For herself, she had chosen the ice-blue velvet dress with lace panels to turn into a costume. There was nothing to fit Nancy, so Eleanor intended making an outfit out of two afternoon dresses of different shades of cream. Brenna had taken a fancy to an elegant grey silk visiting dress that wouldn’t require too much alteration apart from the hem being taken up.
A white crêpe negligee and matching nightdress were to be transformed into a wedding dress for Fielding. She visualized it having a long cape top to disguise the fact that the dear little girl’s left arm was missing. It would be one of the best-dressed weddings Liverpool had seen in quite a while - clothes like these were no longer available in the shops.
It was such a pity Sybil would be unable to come.
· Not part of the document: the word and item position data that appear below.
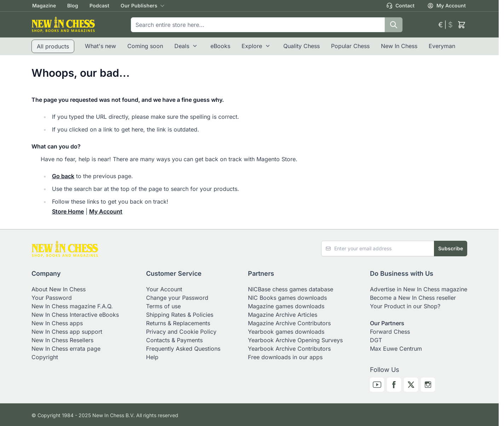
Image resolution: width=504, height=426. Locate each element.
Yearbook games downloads (286, 332)
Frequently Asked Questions (183, 349)
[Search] (394, 25)
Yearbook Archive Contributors (289, 349)
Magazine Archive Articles (283, 315)
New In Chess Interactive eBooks (75, 315)
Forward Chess (390, 332)
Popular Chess (350, 46)
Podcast (99, 5)
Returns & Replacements (178, 323)
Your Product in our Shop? (405, 306)
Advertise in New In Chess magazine (418, 289)
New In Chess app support (67, 332)
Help (152, 357)
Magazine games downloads (286, 306)
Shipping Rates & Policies (180, 315)
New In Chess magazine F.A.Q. (72, 306)
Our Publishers (139, 5)
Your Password (52, 298)
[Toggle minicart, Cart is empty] (462, 25)
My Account (446, 6)
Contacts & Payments (174, 340)
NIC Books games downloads (287, 298)
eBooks (220, 46)
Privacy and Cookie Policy (181, 332)
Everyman (442, 46)
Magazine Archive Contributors (289, 323)
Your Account (164, 289)
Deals (182, 46)
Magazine (44, 5)
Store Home (68, 211)
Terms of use (163, 306)
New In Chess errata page (66, 349)
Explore (252, 46)
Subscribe (451, 248)
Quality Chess (301, 46)
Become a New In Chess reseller (413, 298)
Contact (400, 6)
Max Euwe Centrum (396, 349)
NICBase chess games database (290, 289)
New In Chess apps (57, 323)
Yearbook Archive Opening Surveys (295, 340)
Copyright (45, 357)
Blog (73, 5)
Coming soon (145, 46)
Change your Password (177, 298)
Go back (63, 176)
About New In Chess (58, 289)
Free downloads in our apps (285, 357)
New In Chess (399, 46)
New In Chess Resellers (62, 340)
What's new (100, 46)
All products (53, 46)
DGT (376, 340)
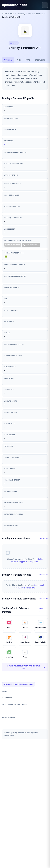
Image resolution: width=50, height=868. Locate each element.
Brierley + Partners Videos (16, 538)
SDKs (28, 60)
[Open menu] (45, 5)
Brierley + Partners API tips (16, 575)
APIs (12, 13)
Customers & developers (14, 705)
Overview (8, 60)
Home (4, 13)
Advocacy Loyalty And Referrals (30, 13)
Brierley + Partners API (11, 17)
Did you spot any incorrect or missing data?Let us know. (21, 734)
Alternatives (8, 718)
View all (43, 538)
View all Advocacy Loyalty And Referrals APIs (26, 667)
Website (7, 698)
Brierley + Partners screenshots (19, 598)
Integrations (40, 60)
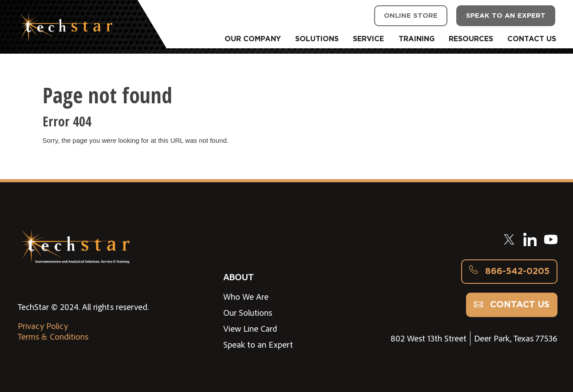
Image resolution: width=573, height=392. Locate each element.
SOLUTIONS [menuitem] (317, 39)
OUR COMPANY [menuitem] (253, 39)
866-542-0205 (509, 271)
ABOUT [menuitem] (238, 276)
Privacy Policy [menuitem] (43, 326)
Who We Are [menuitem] (246, 297)
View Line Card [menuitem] (250, 329)
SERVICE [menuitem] (368, 39)
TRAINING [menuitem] (416, 39)
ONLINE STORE (411, 16)
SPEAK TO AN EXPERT (506, 16)
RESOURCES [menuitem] (471, 39)
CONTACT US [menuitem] (532, 39)
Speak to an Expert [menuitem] (258, 345)
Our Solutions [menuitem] (248, 313)
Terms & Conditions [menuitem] (53, 337)
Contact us (512, 305)
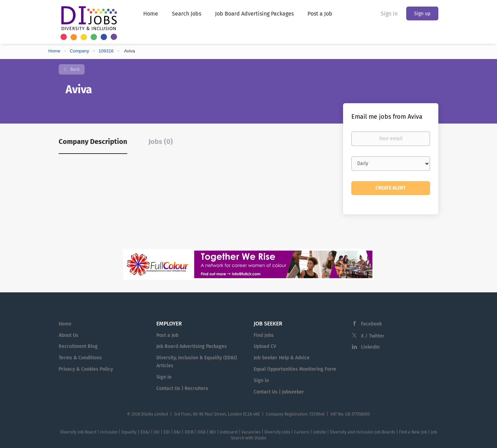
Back (74, 69)
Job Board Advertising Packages (192, 346)
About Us (68, 335)
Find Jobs (264, 335)
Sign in (389, 13)
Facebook (371, 324)
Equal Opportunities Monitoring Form (295, 369)
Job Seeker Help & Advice (282, 358)
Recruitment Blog (78, 346)
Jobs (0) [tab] (160, 142)
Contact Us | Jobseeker (279, 392)
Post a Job (167, 335)
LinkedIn (370, 347)
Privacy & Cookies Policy (86, 369)
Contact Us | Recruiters (182, 388)
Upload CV (265, 346)
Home (54, 51)
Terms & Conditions (80, 358)
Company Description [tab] (93, 142)
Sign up (422, 13)
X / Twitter (373, 336)
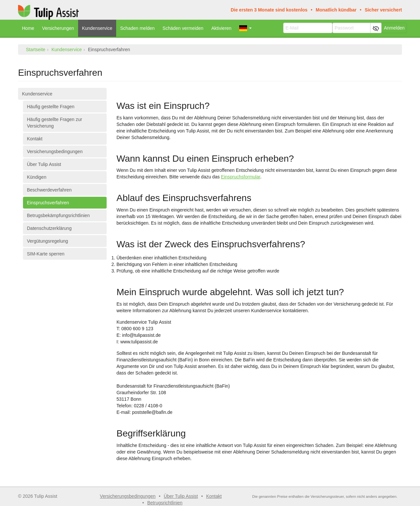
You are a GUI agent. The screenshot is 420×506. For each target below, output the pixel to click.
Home (28, 28)
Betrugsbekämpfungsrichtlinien (58, 215)
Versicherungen (58, 28)
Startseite (35, 50)
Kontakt (34, 139)
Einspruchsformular (241, 177)
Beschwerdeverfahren (49, 190)
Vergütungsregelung (47, 241)
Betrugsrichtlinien (165, 503)
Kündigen (36, 177)
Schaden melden (137, 28)
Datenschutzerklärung (49, 228)
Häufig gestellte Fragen (51, 107)
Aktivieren (221, 28)
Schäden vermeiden (183, 28)
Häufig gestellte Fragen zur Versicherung (54, 123)
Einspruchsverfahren (48, 203)
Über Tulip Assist (44, 164)
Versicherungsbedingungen (55, 152)
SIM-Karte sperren (46, 254)
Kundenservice (97, 28)
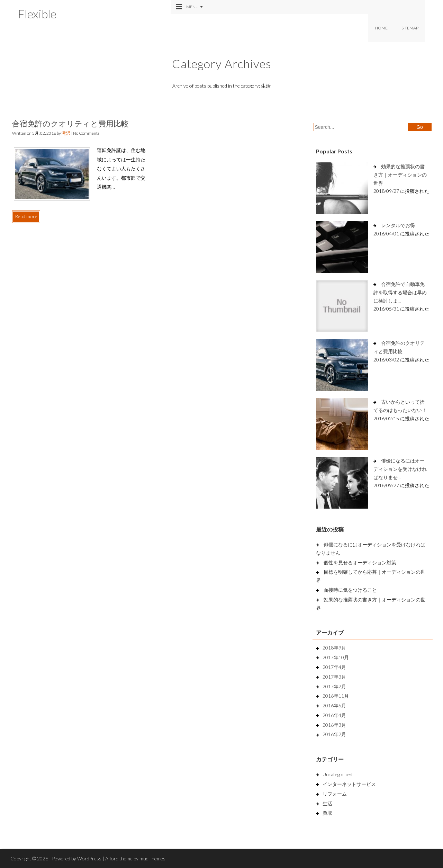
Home (381, 28)
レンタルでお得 (398, 225)
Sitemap (410, 28)
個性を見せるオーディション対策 (360, 562)
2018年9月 (334, 647)
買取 (327, 813)
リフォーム (335, 794)
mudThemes (152, 858)
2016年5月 (334, 705)
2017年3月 (334, 677)
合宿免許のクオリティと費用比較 (70, 123)
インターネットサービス (349, 784)
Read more (26, 216)
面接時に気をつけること (350, 590)
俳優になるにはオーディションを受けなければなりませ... (400, 469)
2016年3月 (334, 725)
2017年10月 (336, 657)
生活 (327, 803)
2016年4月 (334, 715)
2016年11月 (336, 696)
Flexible (37, 14)
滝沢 (66, 133)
Eleanor would love to have made her something pretty out of her grandmother’s clothes, but Bombay was thousands of miles away and she would never be allowed leave even if a close relative was getting married and Fielding and Fergus were neither. Eleanor finished a tuck and started on another. She wished Sybil would write more often, but she’d sent just three letters since New Year when she’d come to Jonathan’s funeral.
Jonathan! She paused in her sewing and her eyes misted over. She thought of him virtually all the time. It was nine months, two weeks and three days since he’d died. Everyone thought she’d taken it surprisingly well and she supposed she had, but it was all due to Hector Ingram. He wrote to her every Sunday and the letter usually arrived on Tuesday when she would write back to him. They confided in each other their deepest, saddest thoughts, holding nothing back. They didn’t tell each other that time was a great healer or that one day the pain would ease, as other people had tried to convince her. Perhaps the people were right, but Eleanor found it no help at all when all she wanted to do was grieve, not listen to platitudes from those who hadn’t lost a child as precious as Jonathan had been - or as precious as Morag had been to Hector.
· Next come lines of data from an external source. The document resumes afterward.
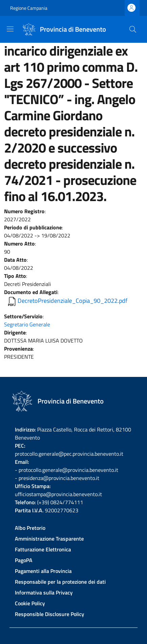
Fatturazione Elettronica (43, 549)
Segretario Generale (27, 324)
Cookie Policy (30, 603)
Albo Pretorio (30, 528)
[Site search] (133, 29)
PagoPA (24, 560)
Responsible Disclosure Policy (49, 614)
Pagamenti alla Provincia (43, 571)
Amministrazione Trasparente (49, 539)
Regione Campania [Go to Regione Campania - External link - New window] (29, 8)
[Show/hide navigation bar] (10, 29)
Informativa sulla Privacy (44, 592)
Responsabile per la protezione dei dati (60, 582)
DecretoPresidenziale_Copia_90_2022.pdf (72, 300)
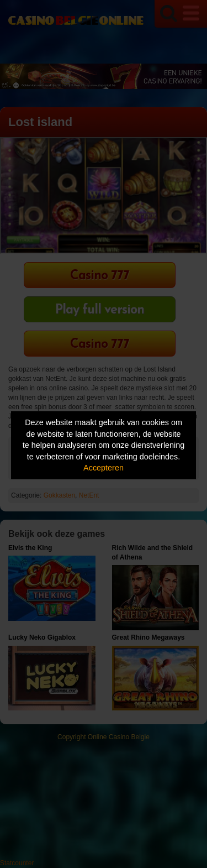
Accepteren (103, 468)
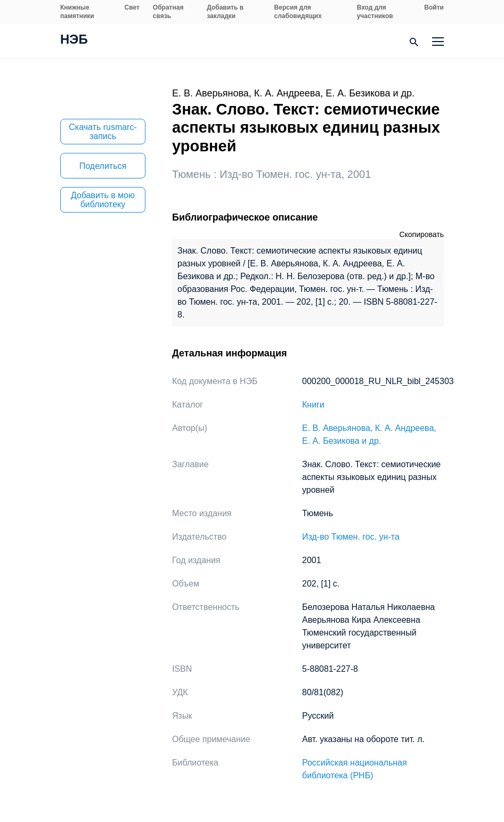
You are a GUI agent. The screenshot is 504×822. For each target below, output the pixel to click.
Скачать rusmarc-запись (103, 132)
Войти (434, 7)
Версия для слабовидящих (298, 12)
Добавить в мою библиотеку (103, 200)
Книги (313, 404)
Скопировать (421, 234)
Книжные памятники (77, 12)
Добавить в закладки (225, 12)
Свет (132, 7)
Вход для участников (375, 12)
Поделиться (103, 166)
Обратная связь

His last-but-one letter had torn at her heart.
I looked out of my window when I got out of bed this morning, and the sun was shining on Morag’s grave. I wondered if I was now bound to this house for ever because Morag is here and I can’t desert her. I had always meant to leave here for a city, any city, when she got married, knowing how lonely I would feel without her. But now I feel obliged to stay and feel lonelier than I had ever thought possible.
‘Why don’t you move Morag to the cemetery and let her lie beside Jonathan?’ she had suggested when she answered his letter. ‘After all, they died together and they’ll be company for each other. Then you can live anywhere you like, knowing she’s not alone.’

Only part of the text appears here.